**MATERIAL PROVIDED:**
--- START ---
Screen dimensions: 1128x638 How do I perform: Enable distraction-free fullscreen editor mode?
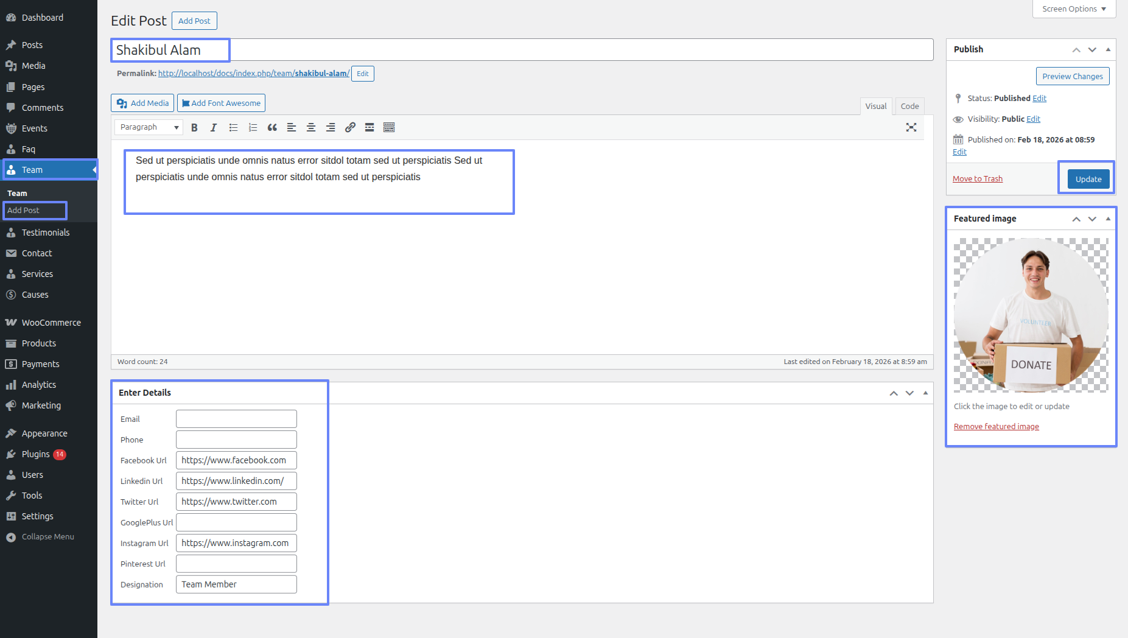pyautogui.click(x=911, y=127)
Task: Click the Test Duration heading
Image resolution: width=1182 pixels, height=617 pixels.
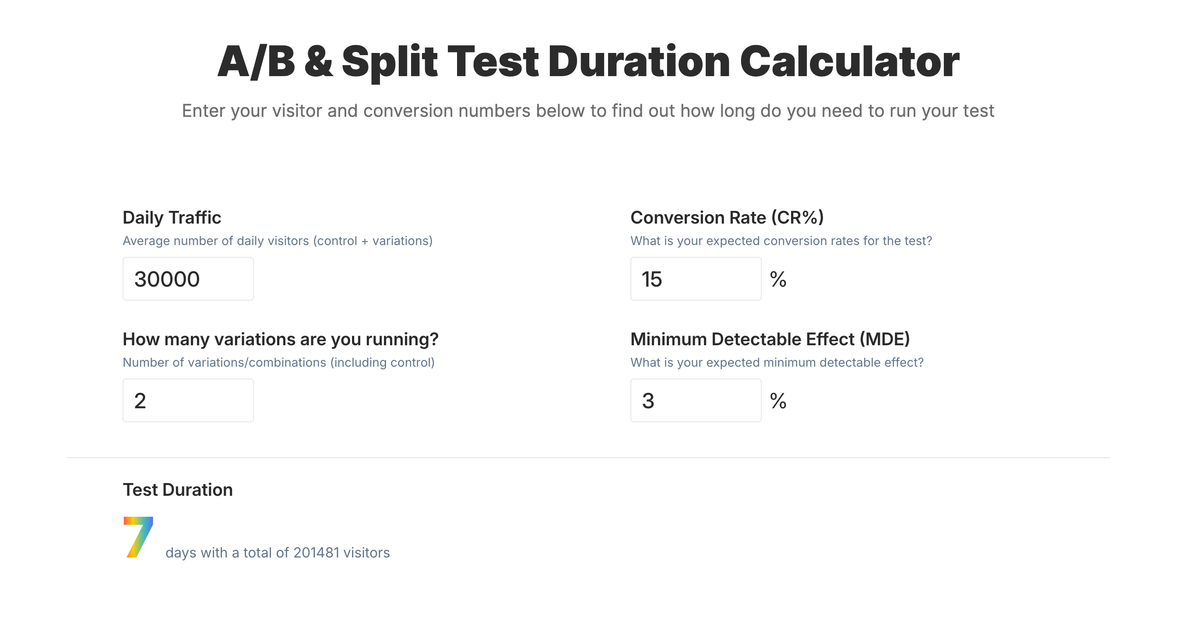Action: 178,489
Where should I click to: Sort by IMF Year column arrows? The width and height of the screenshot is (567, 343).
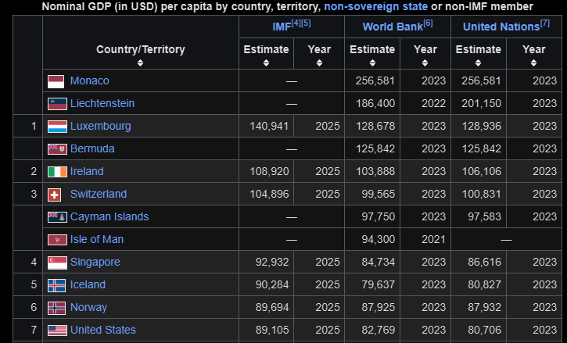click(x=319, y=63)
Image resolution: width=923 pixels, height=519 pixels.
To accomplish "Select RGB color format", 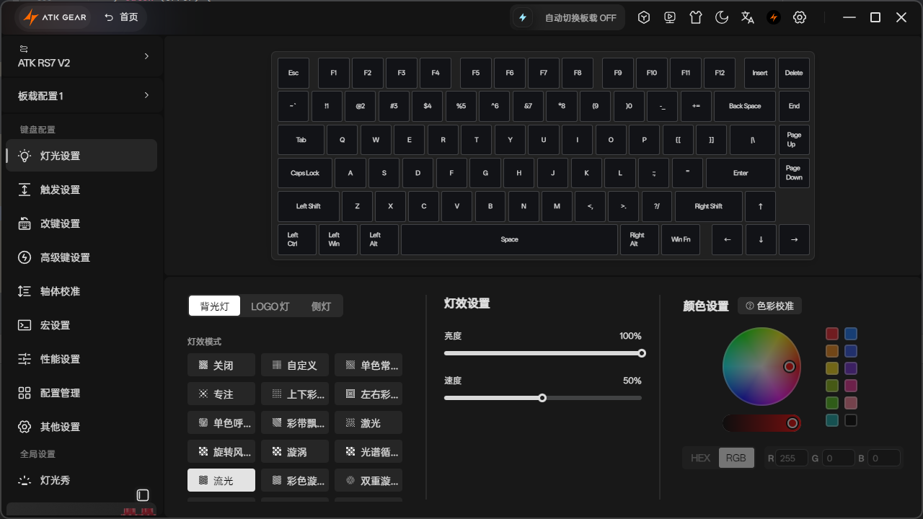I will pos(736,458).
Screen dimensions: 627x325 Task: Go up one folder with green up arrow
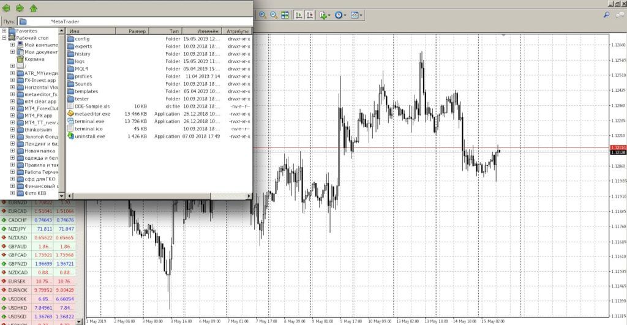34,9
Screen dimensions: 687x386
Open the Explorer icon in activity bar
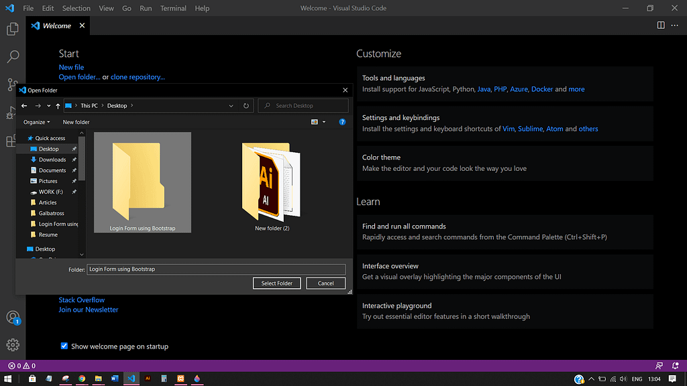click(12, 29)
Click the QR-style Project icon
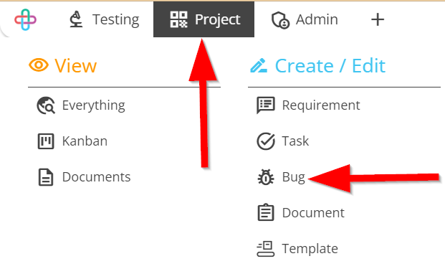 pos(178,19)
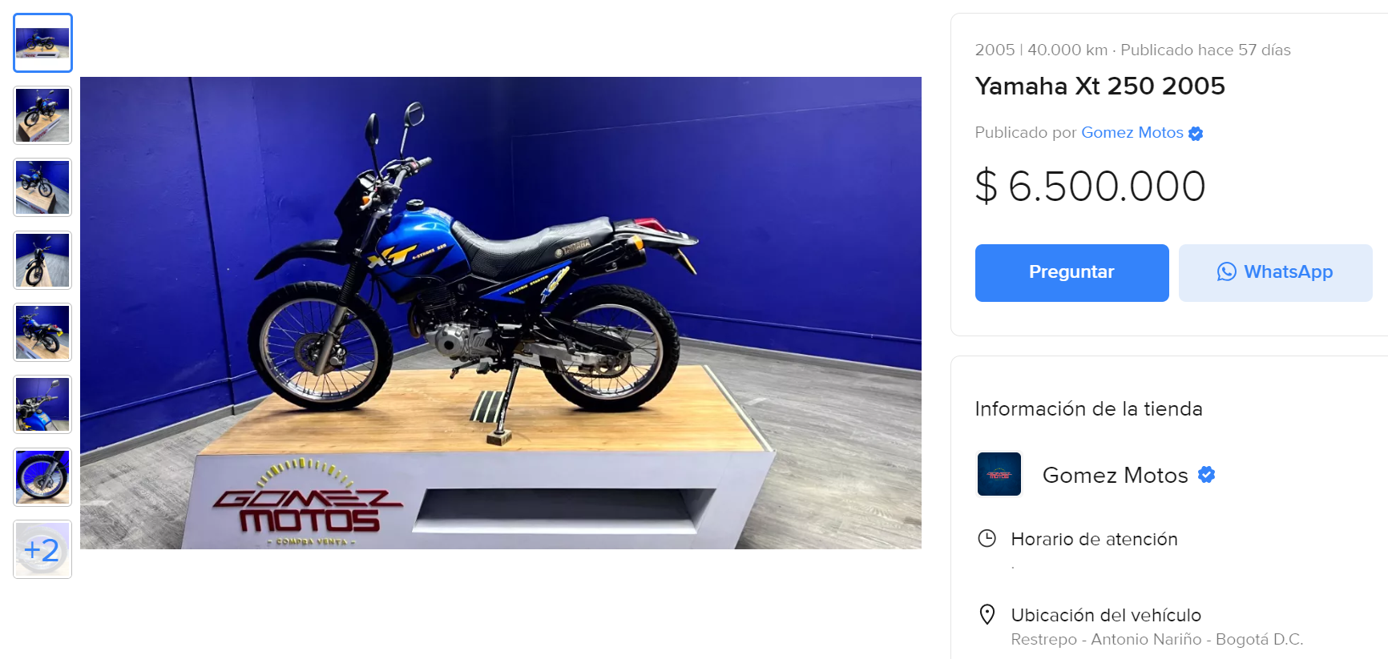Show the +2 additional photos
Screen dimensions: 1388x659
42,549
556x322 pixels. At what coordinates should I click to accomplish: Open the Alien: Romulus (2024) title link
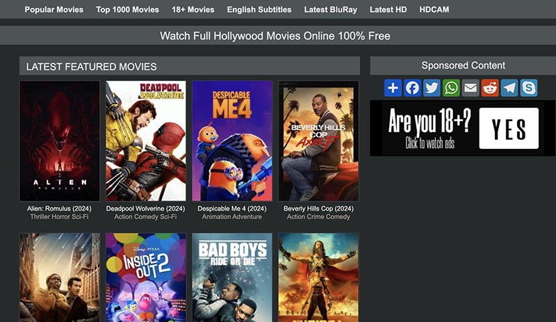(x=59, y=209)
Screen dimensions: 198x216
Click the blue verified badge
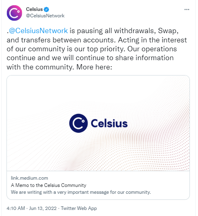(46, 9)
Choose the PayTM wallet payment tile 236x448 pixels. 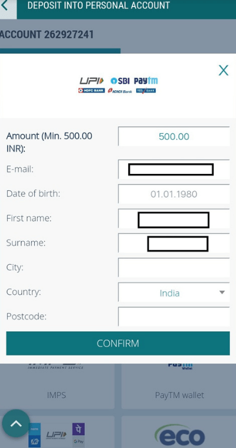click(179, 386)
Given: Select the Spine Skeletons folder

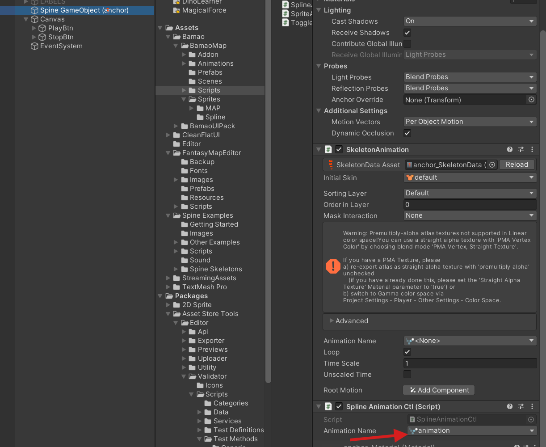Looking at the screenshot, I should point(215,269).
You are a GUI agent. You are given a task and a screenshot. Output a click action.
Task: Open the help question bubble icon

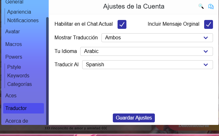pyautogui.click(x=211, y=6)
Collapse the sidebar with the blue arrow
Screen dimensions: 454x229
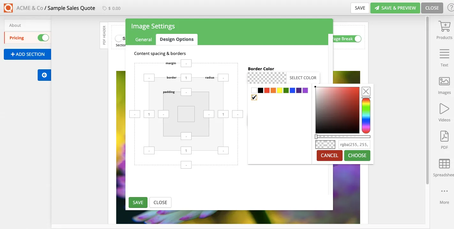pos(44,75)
--- END ---
**ABOUT THIS TASK:** From the first line through the line with "Image resolution: width=923", output those lines of the entries above exactly, and nothing else, with the pictures left out.

**RESULT:**
Screen dimensions: 1128x638 How do I perform: Enable distraction-free fullscreen editor mode?
pyautogui.click(x=911, y=127)
Task: Click the Test Duration heading
Image resolution: width=1182 pixels, height=617 pixels.
Action: 178,489
Where should I click to: Sort by IMF Year column arrows? The width and height of the screenshot is (567, 343).
click(x=319, y=63)
Image resolution: width=923 pixels, height=519 pixels.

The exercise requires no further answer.